GOAL OF THE EXERCISE:
Reproduce the lines from the one containing "Click the quotation marks Cite icon" through the end of the lines, both ends included, and leave the pictures out.

====== SUPPLIED DATA ======

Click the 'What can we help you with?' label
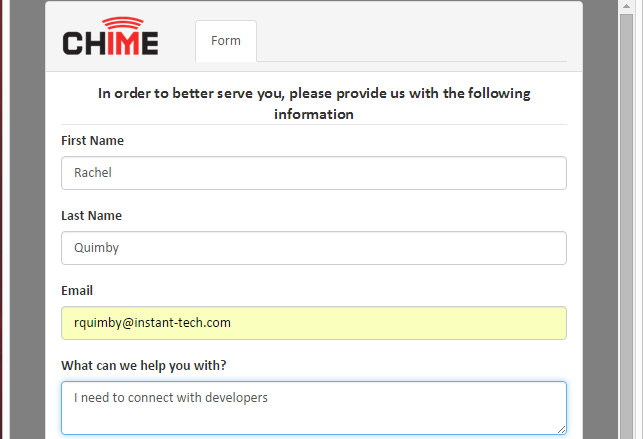 [144, 366]
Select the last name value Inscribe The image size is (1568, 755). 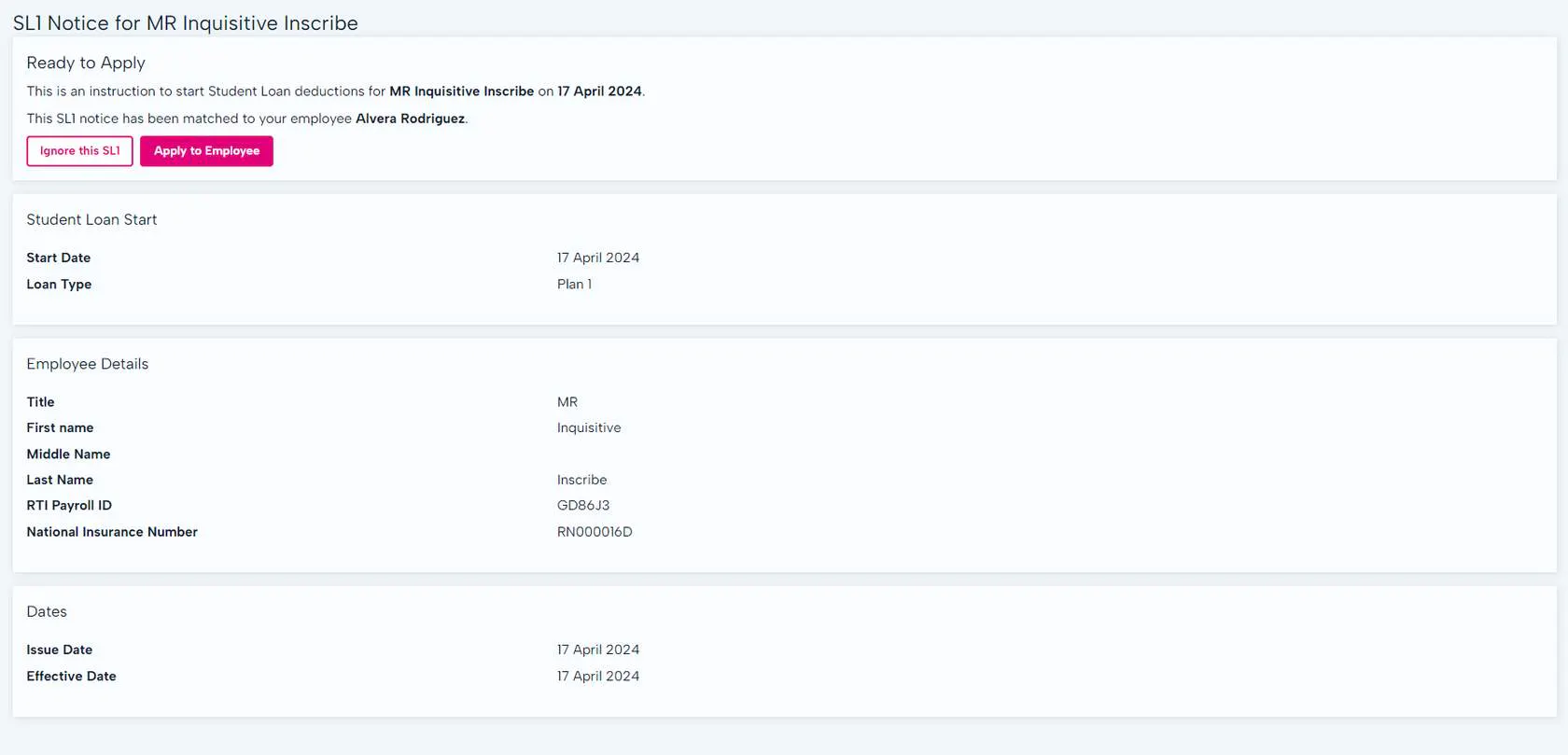point(581,480)
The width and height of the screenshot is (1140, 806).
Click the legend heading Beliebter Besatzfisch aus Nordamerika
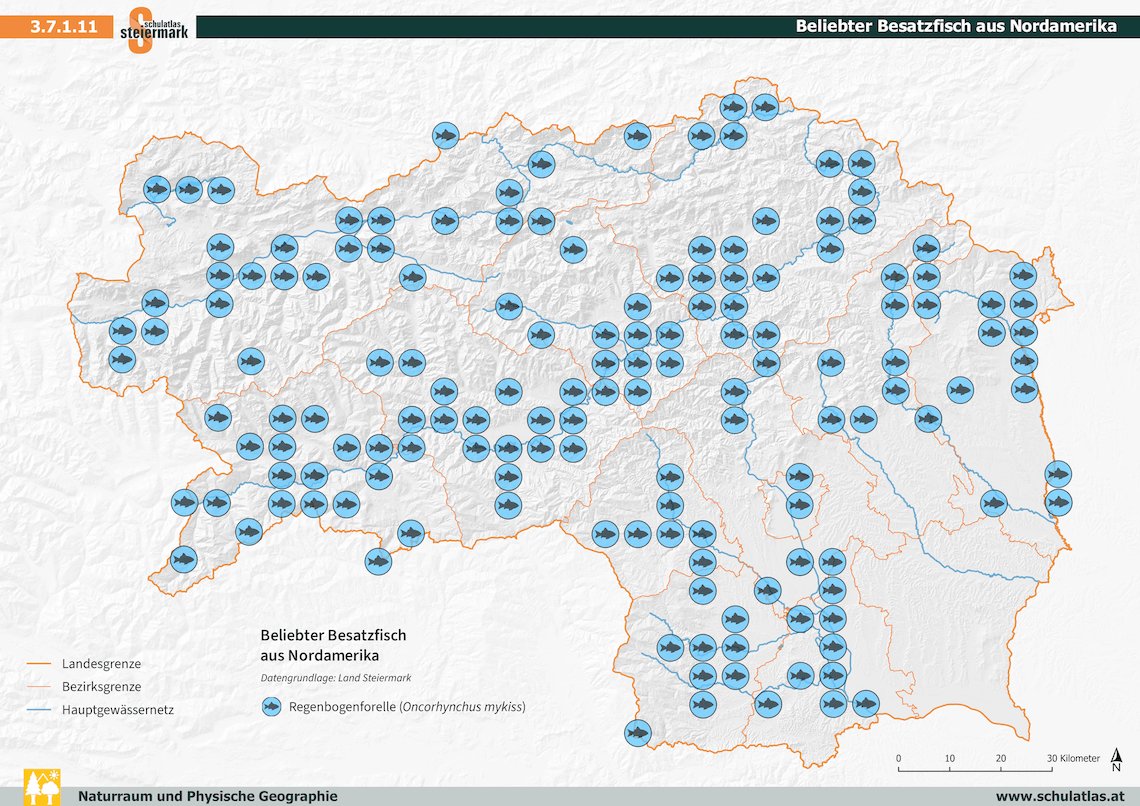[333, 646]
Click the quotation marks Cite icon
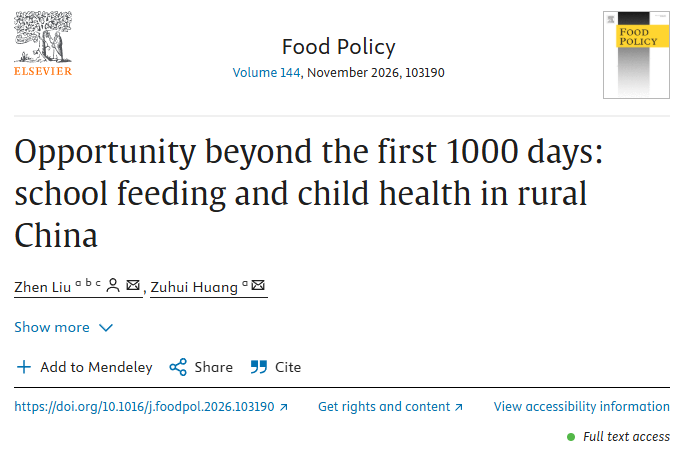Screen dimensions: 679x453 click(259, 367)
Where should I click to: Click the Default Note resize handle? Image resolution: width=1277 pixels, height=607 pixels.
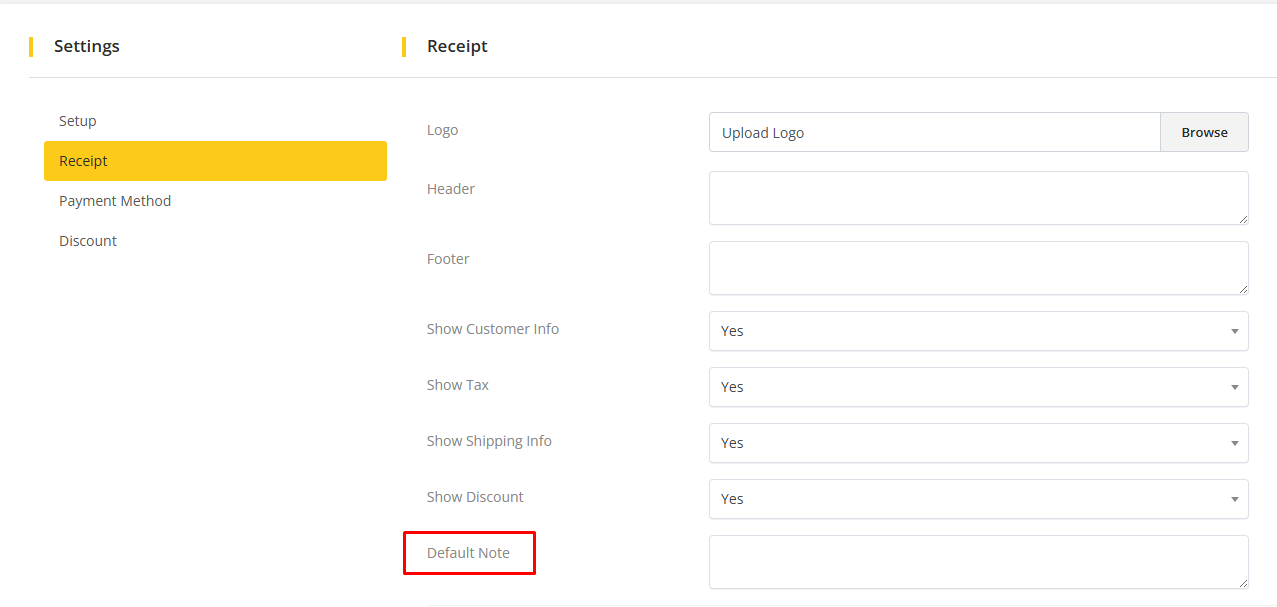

======

WRITTEN RESPONSE:
Click the quotation marks Cite icon
Screen dimensions: 679x453 click(259, 367)
Where should I click to: Click the Default Note resize handle? Image resolution: width=1277 pixels, height=607 pixels.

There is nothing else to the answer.